Fui un crítico de ambos gobiernos y de todos los restantes de aquella “dictadura perfecta” que murió en 2000 para dar paso a la democracia mexicana, imperfecta, desde luego, pero preferible a cualquier tipo de autocracia, más aún si es una autocracia iluminada. Yo lo único que quiero conservar es la democracia.
Aunque se proclama demócrata, López Obrador ha manifestado su gran admiración por Fidel Castro y el Che, famosos por muchas razones, no por su apego a la democracia. Quizá por eso ha sostenido que la democracia venezolana (donde como opositor estaría preso) es superior a la mexicana (que garantiza su aparición en millones de spots, su libertad para figurar en todos los medios, el financiamiento de su partido, etc..). Y por eso también, ante el reclamo de pronunciarse sobre aquel régimen que —ante los ojos del mundo— oprime a millones de personas al extremo de provocar una gigantesca crisis humanitaria, su respuesta fue: “no conozco a Maduro”. No es una respuesta seria. En su juventud, López Obrador no conoció a Pinochet y, sin embargo, lo repudió. ¿Por qué juzga a ambos dictadores con varas distintas?

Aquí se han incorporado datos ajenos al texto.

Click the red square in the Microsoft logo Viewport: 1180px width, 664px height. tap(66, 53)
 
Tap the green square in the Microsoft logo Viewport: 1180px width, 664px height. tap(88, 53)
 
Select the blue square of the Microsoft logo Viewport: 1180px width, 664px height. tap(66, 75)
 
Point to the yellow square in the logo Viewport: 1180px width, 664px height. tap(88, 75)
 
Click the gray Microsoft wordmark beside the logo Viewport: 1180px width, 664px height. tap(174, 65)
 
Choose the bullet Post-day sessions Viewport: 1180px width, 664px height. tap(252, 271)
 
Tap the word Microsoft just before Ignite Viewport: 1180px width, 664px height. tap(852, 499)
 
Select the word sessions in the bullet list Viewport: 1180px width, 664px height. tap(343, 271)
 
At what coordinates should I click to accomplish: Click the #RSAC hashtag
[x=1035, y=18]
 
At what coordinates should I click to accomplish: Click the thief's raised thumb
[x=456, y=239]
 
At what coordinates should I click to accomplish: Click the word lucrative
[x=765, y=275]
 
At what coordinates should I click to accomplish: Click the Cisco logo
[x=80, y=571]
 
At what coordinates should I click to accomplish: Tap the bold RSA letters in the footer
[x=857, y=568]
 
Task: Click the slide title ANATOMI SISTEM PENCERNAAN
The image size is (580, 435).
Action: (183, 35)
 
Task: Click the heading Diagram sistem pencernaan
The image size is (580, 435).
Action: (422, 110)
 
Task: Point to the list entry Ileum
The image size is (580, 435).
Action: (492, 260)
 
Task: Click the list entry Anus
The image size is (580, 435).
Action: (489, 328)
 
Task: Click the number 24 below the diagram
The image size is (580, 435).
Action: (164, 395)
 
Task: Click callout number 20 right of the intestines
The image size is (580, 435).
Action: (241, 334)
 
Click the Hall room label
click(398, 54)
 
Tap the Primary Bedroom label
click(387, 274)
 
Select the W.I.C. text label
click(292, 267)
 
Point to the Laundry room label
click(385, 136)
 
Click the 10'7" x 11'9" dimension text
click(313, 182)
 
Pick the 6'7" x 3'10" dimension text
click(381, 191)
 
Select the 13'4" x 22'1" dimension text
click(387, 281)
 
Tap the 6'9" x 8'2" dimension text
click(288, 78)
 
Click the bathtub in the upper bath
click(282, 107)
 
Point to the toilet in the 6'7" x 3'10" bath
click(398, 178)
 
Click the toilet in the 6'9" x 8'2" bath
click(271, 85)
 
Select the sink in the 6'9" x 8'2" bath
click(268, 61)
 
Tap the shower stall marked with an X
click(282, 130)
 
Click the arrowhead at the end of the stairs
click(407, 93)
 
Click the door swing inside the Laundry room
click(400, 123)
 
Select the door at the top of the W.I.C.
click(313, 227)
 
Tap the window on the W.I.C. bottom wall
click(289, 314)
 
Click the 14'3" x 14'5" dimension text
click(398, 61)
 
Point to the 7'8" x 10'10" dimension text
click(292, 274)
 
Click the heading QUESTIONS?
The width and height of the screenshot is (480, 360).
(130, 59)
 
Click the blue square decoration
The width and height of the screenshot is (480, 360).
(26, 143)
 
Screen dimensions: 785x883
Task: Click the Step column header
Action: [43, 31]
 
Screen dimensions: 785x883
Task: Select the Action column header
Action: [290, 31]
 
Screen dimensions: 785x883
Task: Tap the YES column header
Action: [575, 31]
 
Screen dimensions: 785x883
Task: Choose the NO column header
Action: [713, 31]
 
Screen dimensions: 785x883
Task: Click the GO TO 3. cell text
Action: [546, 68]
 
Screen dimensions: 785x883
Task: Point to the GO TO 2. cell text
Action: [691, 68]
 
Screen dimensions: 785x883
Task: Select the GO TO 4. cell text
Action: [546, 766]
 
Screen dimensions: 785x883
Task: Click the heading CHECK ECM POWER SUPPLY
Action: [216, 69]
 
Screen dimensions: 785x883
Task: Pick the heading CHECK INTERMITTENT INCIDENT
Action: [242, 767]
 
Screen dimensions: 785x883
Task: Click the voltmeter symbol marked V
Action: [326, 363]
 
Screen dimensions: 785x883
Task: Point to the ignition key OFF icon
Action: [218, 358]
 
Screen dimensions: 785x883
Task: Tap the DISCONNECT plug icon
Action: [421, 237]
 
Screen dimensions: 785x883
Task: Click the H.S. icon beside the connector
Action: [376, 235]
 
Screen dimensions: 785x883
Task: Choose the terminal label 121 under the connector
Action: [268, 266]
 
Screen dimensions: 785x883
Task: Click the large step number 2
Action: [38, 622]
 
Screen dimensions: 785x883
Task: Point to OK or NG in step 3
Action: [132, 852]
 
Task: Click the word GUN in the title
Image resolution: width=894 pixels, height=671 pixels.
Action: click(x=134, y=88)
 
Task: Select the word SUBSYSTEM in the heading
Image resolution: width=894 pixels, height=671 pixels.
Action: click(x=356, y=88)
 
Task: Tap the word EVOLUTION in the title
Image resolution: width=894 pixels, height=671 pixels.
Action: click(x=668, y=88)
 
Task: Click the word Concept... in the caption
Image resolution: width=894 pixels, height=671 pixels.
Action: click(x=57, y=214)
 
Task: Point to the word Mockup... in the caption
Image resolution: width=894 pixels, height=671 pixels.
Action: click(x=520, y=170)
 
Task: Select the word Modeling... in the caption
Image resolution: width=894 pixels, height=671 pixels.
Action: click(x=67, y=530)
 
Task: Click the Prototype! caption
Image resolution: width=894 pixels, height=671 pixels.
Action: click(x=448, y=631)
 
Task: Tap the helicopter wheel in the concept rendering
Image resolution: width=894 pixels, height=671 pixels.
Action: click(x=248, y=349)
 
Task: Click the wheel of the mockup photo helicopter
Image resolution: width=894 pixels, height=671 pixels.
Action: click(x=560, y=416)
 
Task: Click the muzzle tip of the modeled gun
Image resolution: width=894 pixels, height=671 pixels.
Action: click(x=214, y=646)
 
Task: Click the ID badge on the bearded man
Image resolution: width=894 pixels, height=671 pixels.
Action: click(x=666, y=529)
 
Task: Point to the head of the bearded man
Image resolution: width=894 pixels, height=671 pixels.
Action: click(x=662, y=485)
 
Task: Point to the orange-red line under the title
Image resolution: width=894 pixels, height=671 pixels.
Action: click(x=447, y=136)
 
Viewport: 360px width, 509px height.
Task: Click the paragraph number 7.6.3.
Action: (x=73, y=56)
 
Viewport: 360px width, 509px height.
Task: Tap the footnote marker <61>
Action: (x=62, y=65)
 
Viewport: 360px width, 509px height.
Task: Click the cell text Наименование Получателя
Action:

Porque no es demócrata.
Si sus rasgos antiliberales se han manifestado antes de llegar al poder, ¿qué nos espera si llega a la presidencia? Nada ha hecho más daño a la democracia que la prédica del odio desde el poder. Ese odio que polariza a la sociedad, amplificado por las redes sociales, destruyó a Venezuela y está corroyendo desde las entrañas a la democracia de Estados Unidos. López Obrador está a tiempo de evitar ese desenlace. Bastaría que cesara de hacer escarnio “moral” de la discrepancia y desautorizara el odio y la intolerancia que esparcen muchos de sus fieles. Bastaría que asumiera el ideario liberal.
Rechacé y rechazo los ataques bajos en contra suya. Si triunfa en las elecciones, defenderé su derecho a poner en práctica su programa social y económico, siempre y cuando lo haga respetando escrupulosamente el marco legal e institucional y el régimen de libertades que sostiene ese hogar común que él, con su prédica, se empeña en dividir, pero que nos pertenece a todos. Ese hogar común que es México.